SELECTED PASSAGE:
A student standing on a stationary skateboard tosses a textbook with a mass of mb = 1.35 kg to a friend standing in front of him

nataly862011 [7]

Answer:

a) $u_c=0\ m.s^{-1}$ & $m_c.v_c=m_b.v_b\times \cos\theta$

b) $v_c=0.0566\ m.s^{-1}$

c) $p_e=2.9218\ kg.m.s^{-1}$

Explanation:

Given:

mass of the book, $m_b=1.35\ kg$

combined mass of the student and the skateboard, $m_c=97\ kg$

initial velocity of the book, $v_b=4.61\ m.s^{-1}$

angle of projection of the book from the horizontal, $\theta=28^{\circ}$

a)

velocity of the student before throwing the book:

Since the student is initially at rest and no net force acts on the student so it remains in rest according to the Newton's first law of motion.

$u_c=0\ m.s^{-1}$

where:

$u_c=$ initial velocity of the student

velocity of the student after throwing the book:

Since the student applies a force on the book while throwing it and the student standing on the skate will an elastic collision like situation on throwing the book.

Rows from a screen grounding dataset:
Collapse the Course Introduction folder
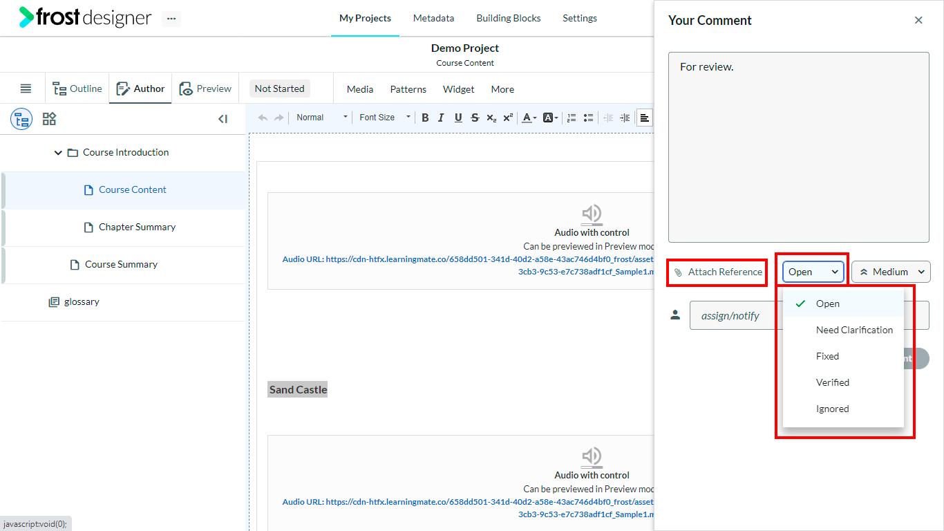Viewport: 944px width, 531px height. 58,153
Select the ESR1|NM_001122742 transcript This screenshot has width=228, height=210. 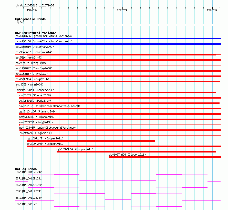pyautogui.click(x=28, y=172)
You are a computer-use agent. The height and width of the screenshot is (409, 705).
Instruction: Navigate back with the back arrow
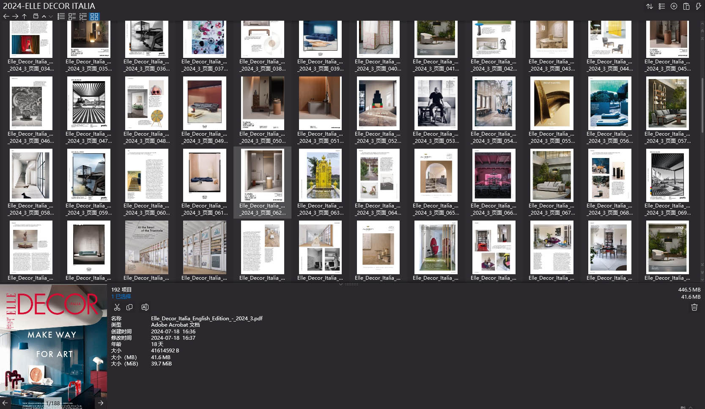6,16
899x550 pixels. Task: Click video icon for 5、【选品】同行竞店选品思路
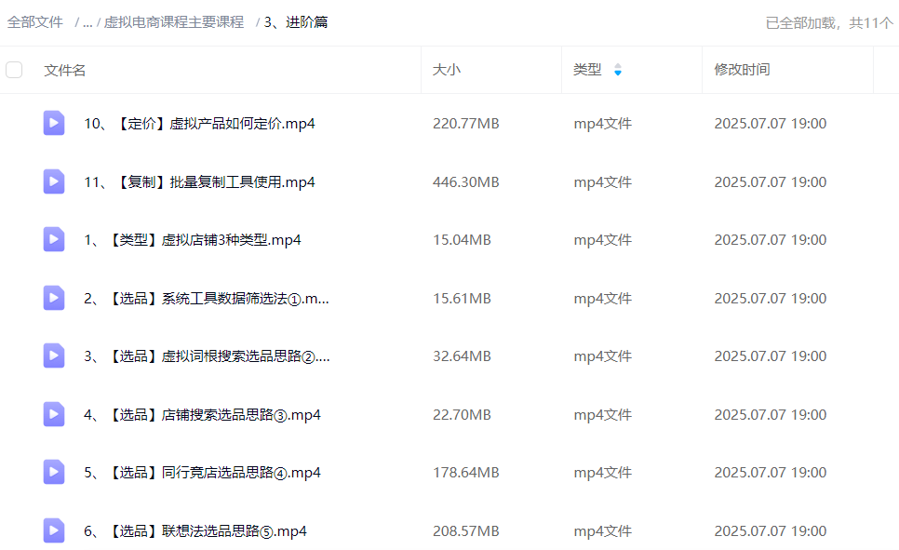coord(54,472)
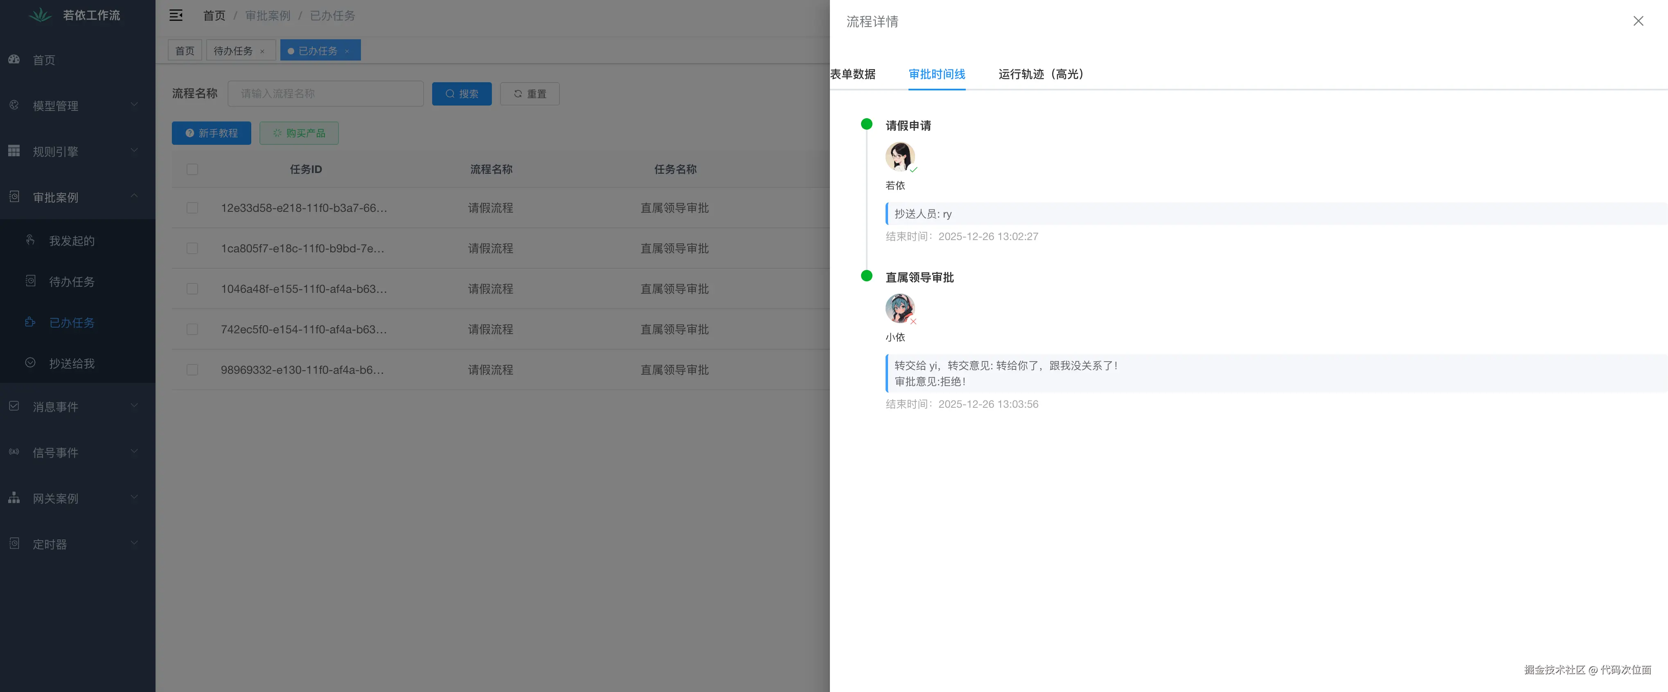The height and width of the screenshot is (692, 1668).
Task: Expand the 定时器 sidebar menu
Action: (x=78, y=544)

==

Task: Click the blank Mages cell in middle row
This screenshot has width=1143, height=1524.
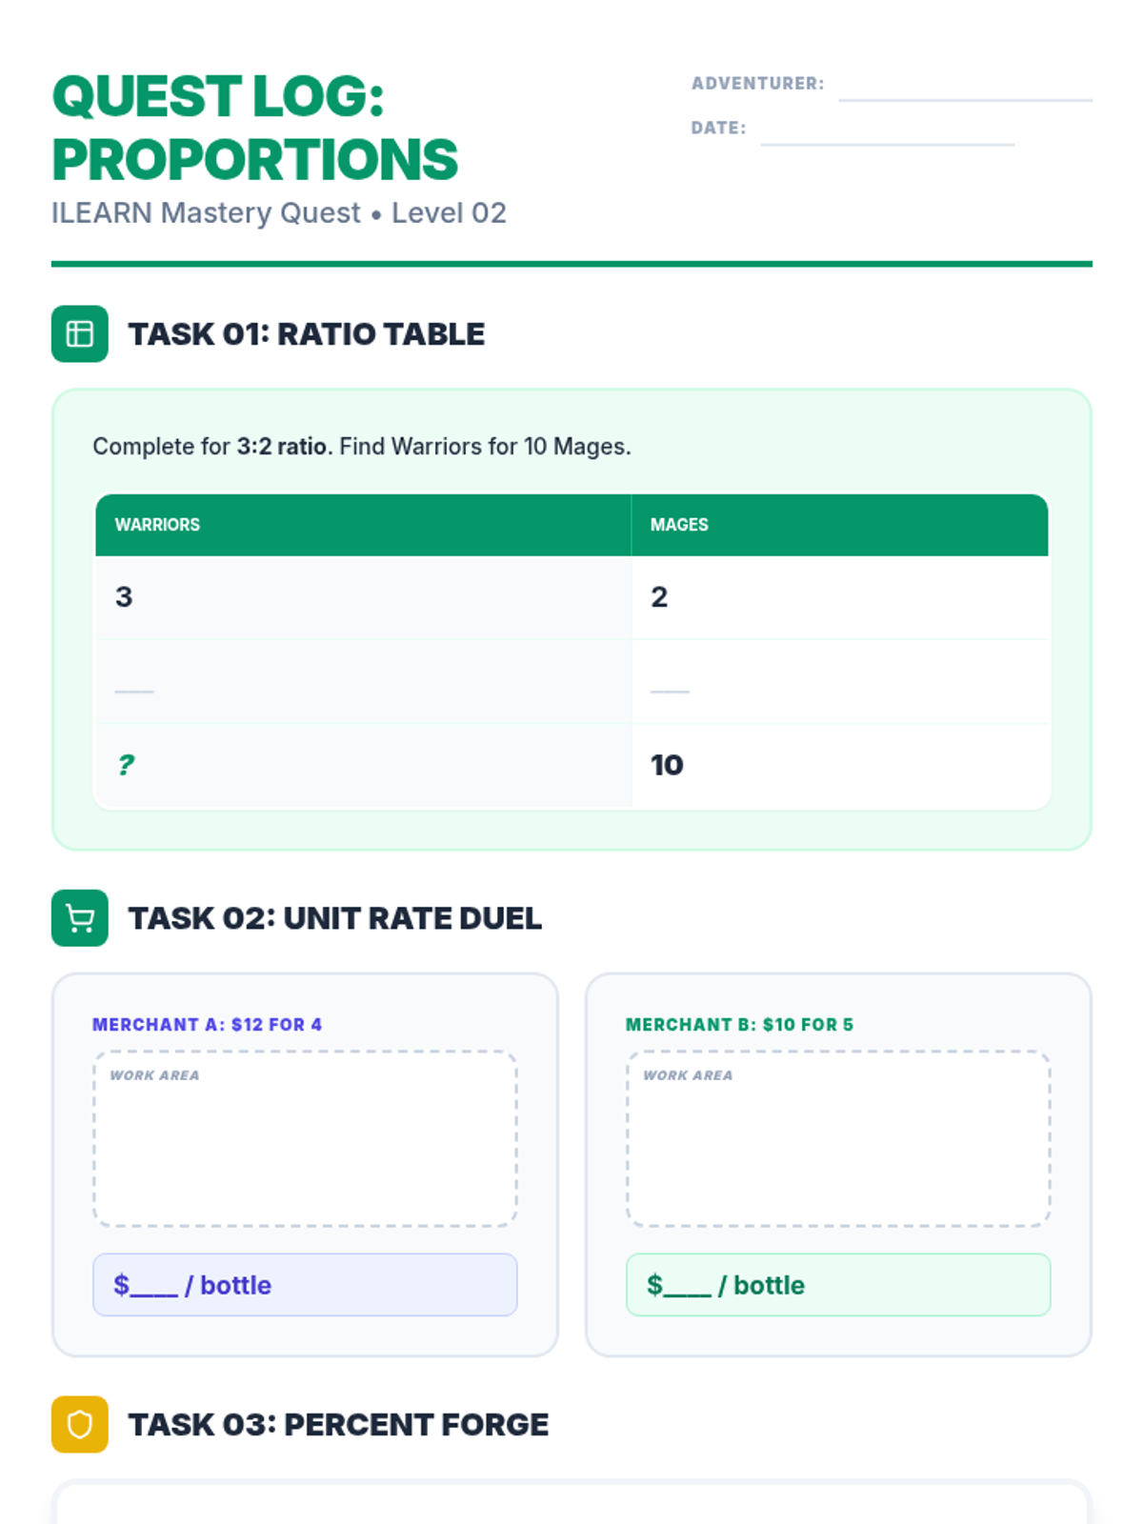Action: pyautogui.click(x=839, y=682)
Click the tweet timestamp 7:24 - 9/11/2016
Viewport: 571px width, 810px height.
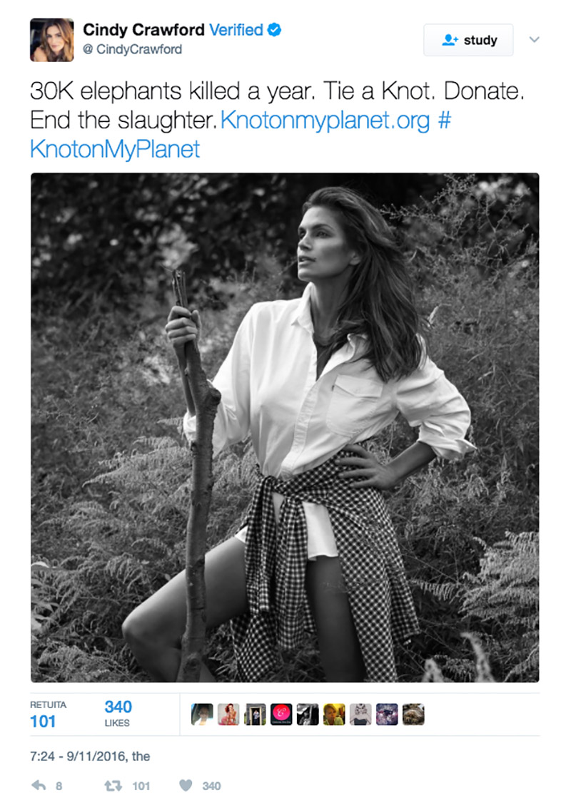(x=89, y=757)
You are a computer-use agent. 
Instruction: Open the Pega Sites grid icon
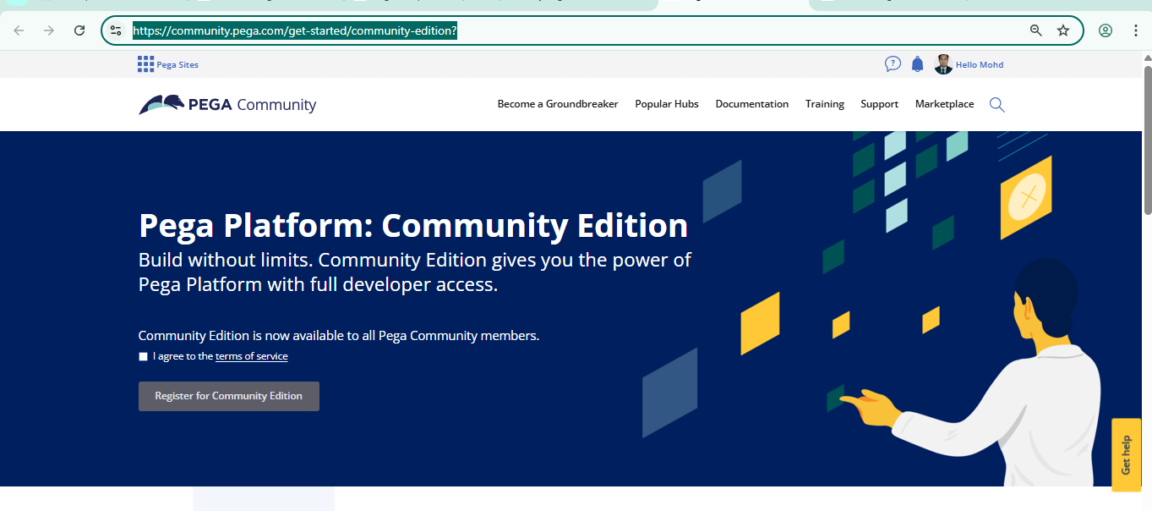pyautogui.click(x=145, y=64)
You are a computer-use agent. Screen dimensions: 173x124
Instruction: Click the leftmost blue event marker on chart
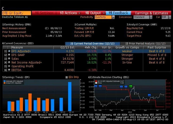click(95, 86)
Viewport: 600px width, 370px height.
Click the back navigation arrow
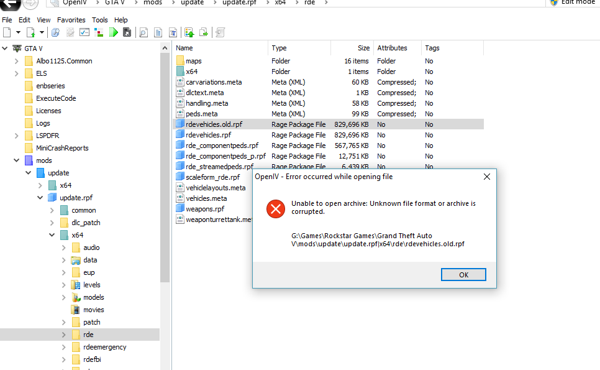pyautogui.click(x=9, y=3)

TASK REQUIREMENTS:
1. In the skateboard physics answer, what is the combined mass of the student and the skateboard?
2. Rename "Instruction" to "Command" in the rows between the line holding "Click the tweet timestamp 7:24 - 9/11/2016" and the line holding "pyautogui.click(x=9, y=3)", inclusive, and return only those lines with everything else unchanged. Leave the pictures out.

PER-TASK ANSWERS:
1. The combined mass is 97 kg.

2.
Click the tweet timestamp 7:24 - 9/11/2016
Viewport: 571px width, 810px height.
(x=89, y=757)
You are a computer-use agent. 
Command: Open the Pega Sites grid icon
pyautogui.click(x=145, y=64)
You are a computer-use agent. Screen dimensions: 173x124
Command: Click the leftmost blue event marker on chart
click(95, 86)
Viewport: 600px width, 370px height.
Click the back navigation arrow
pyautogui.click(x=9, y=3)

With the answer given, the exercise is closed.